In conclusion, this is the first time that recommendations have been made to assist physicians in their decision to use IAHA to treat knee OA in patients with comorbidities. These recommendations will help improve the effectiveness of IAHA and patient satisfaction by giving physicians guidelines to select the best candidate for this treatment.
Footnotes
Authors’ Note
We confirm that the manuscript has been read and approved by all named authors and that there are no other persons who satisfied the criteria for authorship but are not listed. We further confirm that the order of authors listed in the manuscript has been approved by all of us. We confirm that we have given due consideration to the protection of intellectual property associated with this work and that there are no impediments to publication, including the timing of publication, with respect to intellectual property. In so doing, we confirm that we have followed the regulations of our institutions concerning intellectual property.
Acknowledgment and Funding
The author(s) received no financial support for the research, authorship, and/or publication of this article.

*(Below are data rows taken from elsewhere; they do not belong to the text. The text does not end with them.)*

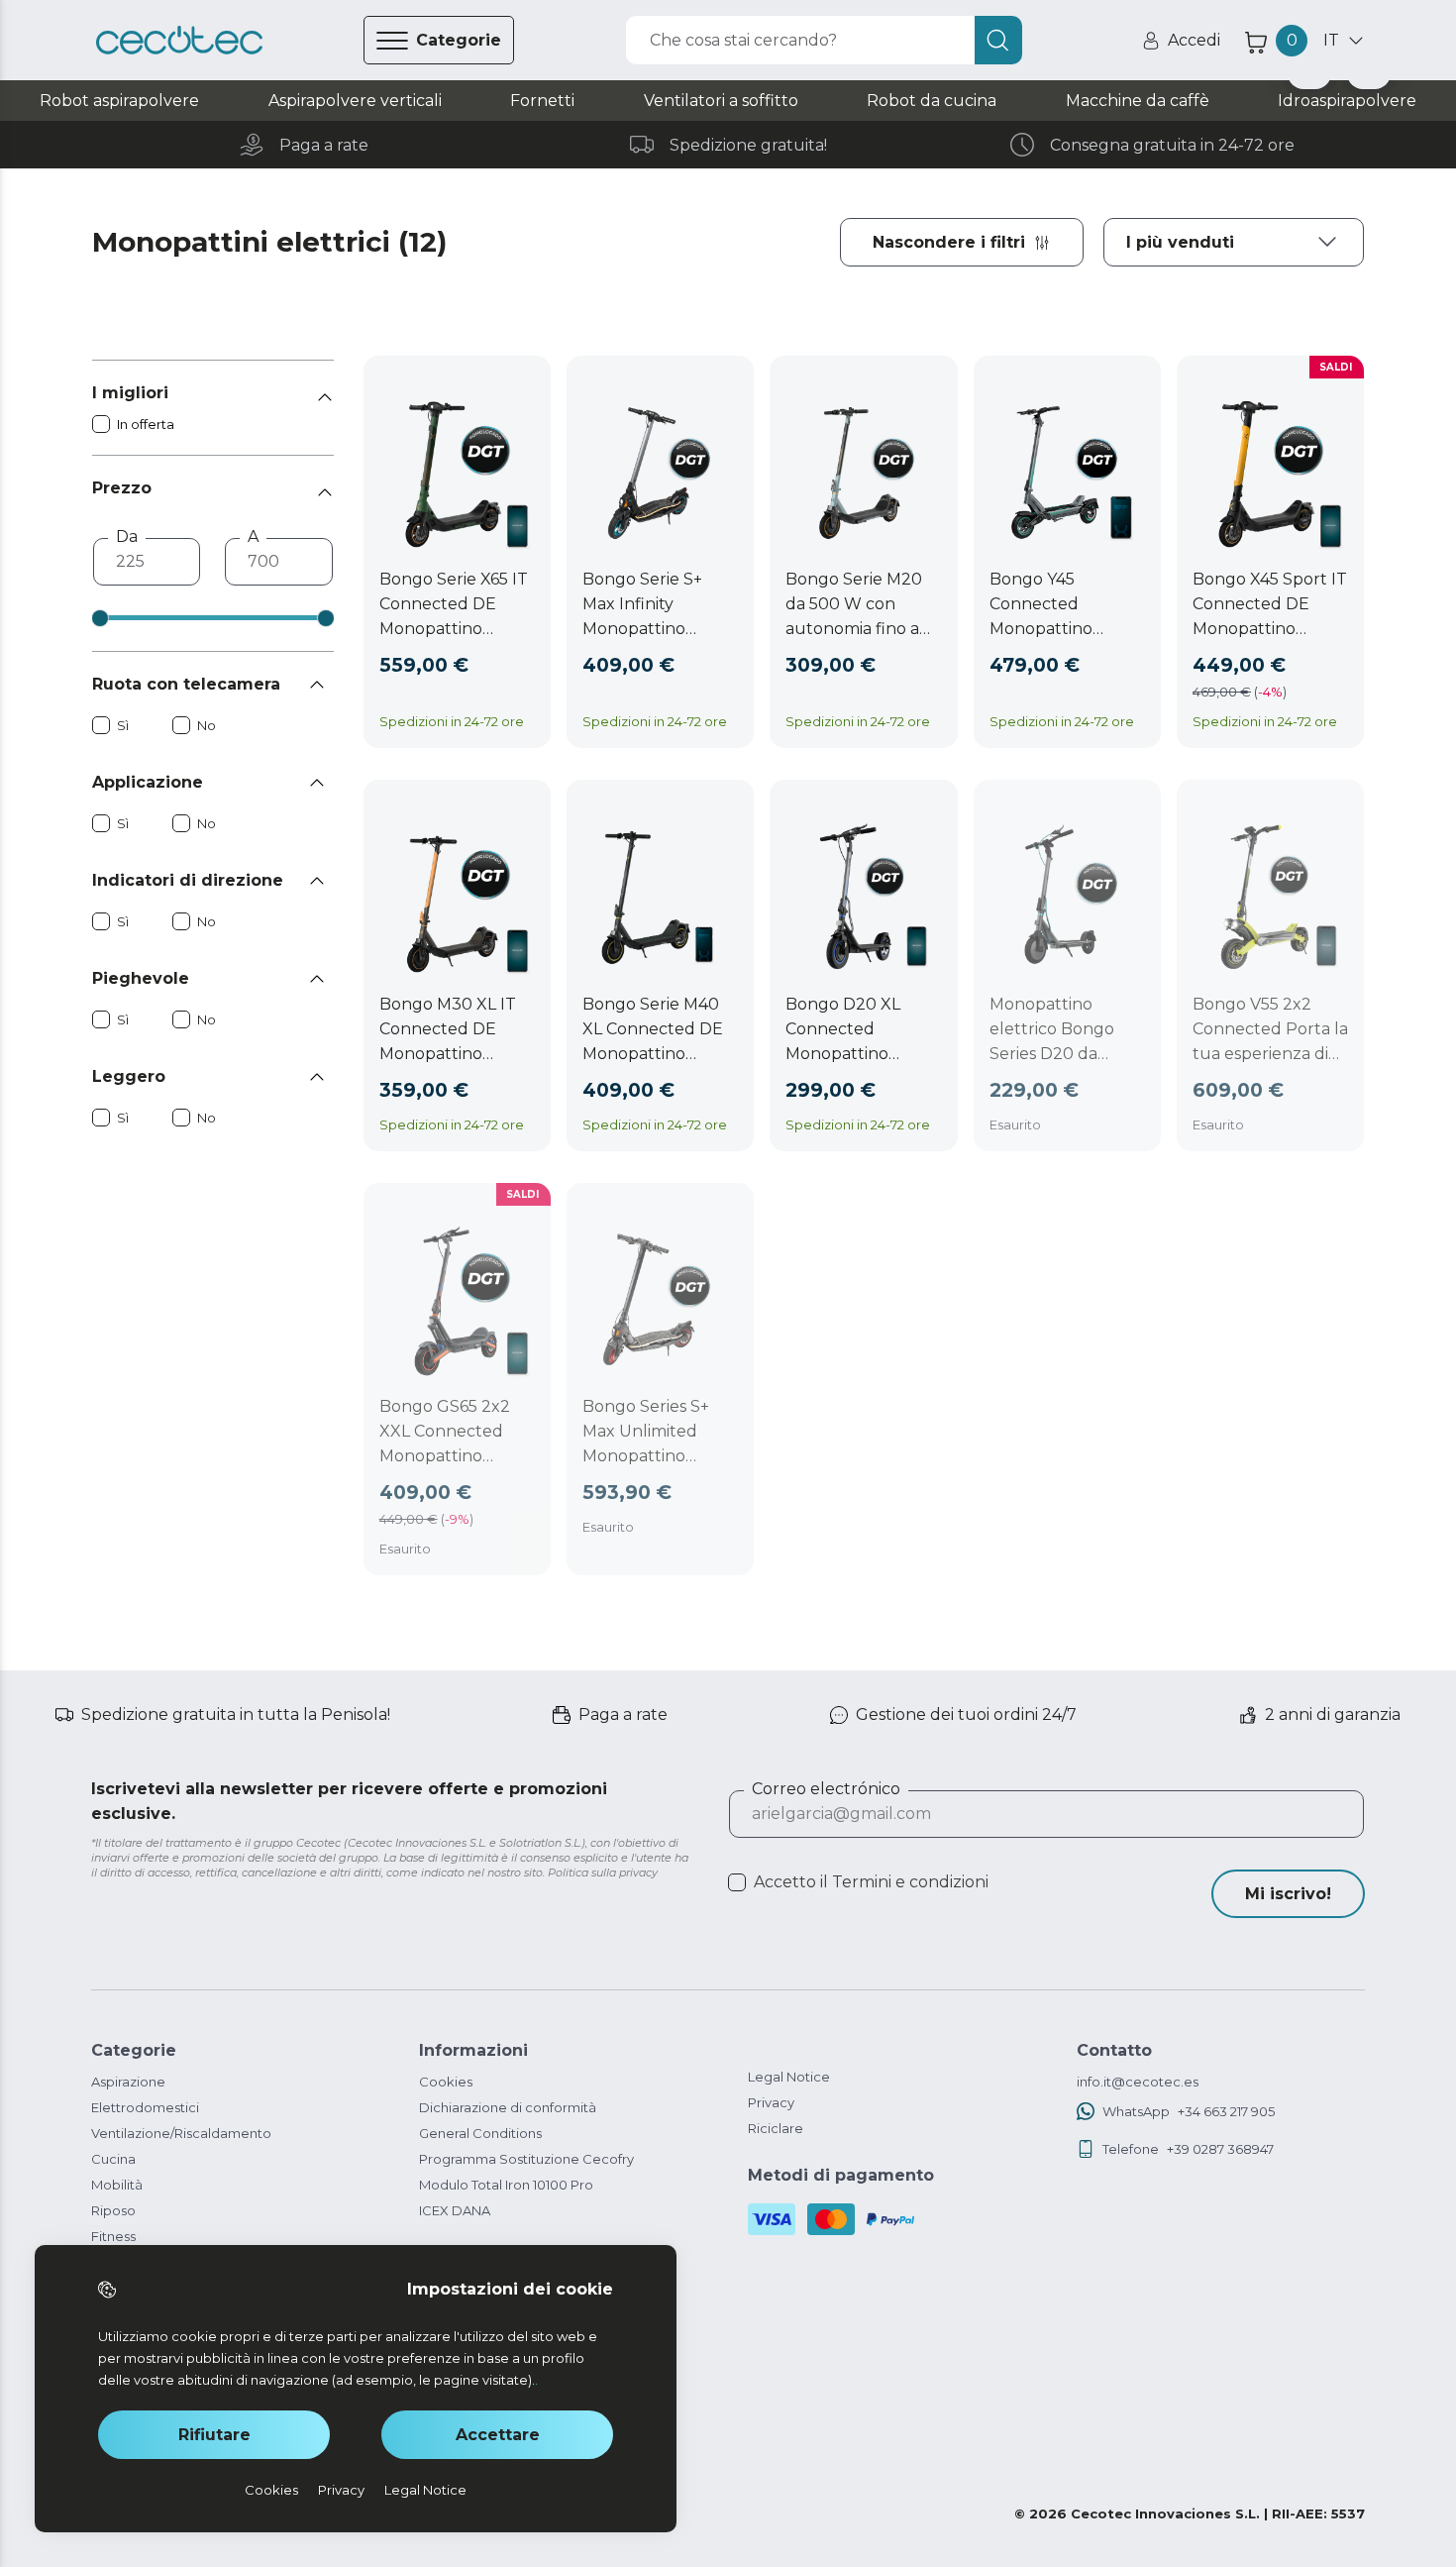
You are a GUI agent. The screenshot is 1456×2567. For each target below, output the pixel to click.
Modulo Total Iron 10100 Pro (506, 2185)
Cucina (113, 2159)
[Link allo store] (179, 40)
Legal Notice (789, 2077)
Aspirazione (128, 2081)
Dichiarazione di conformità (507, 2107)
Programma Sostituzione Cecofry (526, 2159)
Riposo (113, 2210)
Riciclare (775, 2128)
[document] (1233, 242)
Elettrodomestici (145, 2107)
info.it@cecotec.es (1137, 2081)
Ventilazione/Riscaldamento (181, 2133)
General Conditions (480, 2133)
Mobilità (117, 2185)
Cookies (445, 2081)
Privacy (771, 2102)
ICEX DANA (454, 2210)
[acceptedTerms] (737, 1882)
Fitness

Declaration of Conflicting Interests
The author(s) declared the following potential conflicts of interest with respect to the research, authorship, and/or publication of this article: We wish to draw the attention of the Editor to the following facts that may be considered as potential conflicts of interest related to the subject and to significant financial contributions to this work. Yves Henrotin: received honorarium from Menarini, Flexion Therapeutics, IBSA, Bioiberica, Expanscience, Royal Canin, Magpharm, Pfizer, Fidia, LABRHA, and Tilman SA and Grunenthal, Artialis, KiOmed Pharma, and Genequine for consultant services. Pascal Richette received fees from BioIbérica, Fidia, IBSA, Expanscience, Genévrier, Sanofi, Rottapharm, Servier, Flexion Therapeutics, and Ménarini. Hervé Bard received speaker and expert fees from Sanofi, Pfizer, Labrha, Expanscience, and TRB Chemedica. Thierry Conrozier received honorarium from Sanofi, MEDAC, Fidia, and Labrha for expert or consultant services. Xavier Chevalier received fees as a Genevrier Board member, Sanofi-Aventis expert, member of the IBSA foundation, speaker in IBSA and Labrha meetings, and Moebius and Flexion Therapeutics consultant. Alberto Migliore received consulting fees from AbbVie, BMS, MSD, Fidia, Sanofi, IBSA, Pfizer, and Labrha, for national and international studies and courses. Jordi Montfort received consulting fees from Sanofi and Bioiberica. Dominique Baron received speaker fees from LCA and Expanscience. Demirhan Diraçoglu received speaker fees from LABRHA. Mats Brittberg is a Member Advisory board of Episurf Medical AB, Xintela AB, Magellan Stem Cells PTY Ltd, Cline Scientific AB, Askel Healthcare Ltd, and Vanarix SA; Participation Speaker’s bureau for Arthrex and for Anika Therapeutics; and Member editorial board Osteoarthritis & Cartilage, Editor-in-Chief CARTILAGE.
Ethical Approval
This review did not require an ethical board approval because patients were not involved in the design or conduct or reporting or dissemination plans of this research.